[Data to use]
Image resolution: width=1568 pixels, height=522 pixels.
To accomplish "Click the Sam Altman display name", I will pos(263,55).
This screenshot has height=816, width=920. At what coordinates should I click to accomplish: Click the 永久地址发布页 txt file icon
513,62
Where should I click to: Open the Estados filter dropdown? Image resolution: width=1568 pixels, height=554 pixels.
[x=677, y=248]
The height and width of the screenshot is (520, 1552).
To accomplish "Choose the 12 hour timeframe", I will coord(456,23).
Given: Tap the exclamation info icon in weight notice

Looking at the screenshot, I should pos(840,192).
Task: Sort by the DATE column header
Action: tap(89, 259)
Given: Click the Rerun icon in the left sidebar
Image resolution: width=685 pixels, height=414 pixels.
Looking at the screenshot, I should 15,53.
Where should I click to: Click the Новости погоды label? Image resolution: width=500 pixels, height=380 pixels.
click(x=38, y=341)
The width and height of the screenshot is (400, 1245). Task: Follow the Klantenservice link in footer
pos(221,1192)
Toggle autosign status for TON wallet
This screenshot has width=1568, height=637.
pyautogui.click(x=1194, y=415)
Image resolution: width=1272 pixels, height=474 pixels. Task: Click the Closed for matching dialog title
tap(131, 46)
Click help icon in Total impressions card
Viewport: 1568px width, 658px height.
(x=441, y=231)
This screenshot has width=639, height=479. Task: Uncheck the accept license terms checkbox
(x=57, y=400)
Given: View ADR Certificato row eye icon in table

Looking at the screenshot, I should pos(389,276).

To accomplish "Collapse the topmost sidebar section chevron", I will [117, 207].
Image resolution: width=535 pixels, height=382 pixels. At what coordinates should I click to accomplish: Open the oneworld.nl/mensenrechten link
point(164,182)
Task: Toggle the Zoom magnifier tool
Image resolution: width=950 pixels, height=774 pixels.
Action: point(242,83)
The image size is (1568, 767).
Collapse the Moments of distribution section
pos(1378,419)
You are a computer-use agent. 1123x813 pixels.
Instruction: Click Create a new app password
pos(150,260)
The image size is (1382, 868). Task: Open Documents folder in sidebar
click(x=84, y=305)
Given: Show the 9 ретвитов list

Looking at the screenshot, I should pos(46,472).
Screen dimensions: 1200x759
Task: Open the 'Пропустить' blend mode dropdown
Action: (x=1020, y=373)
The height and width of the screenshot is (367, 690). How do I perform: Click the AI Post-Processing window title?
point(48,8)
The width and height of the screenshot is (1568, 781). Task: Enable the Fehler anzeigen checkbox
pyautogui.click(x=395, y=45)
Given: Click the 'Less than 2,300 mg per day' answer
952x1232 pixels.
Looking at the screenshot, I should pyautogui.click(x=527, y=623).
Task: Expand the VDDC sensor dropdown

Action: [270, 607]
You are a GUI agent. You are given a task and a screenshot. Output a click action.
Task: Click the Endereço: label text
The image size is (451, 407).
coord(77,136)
[/Data to use]
_What to do:_ Using the records above, count the lines that hold the string "agent", and give back only the result.

_Task answer:_ 2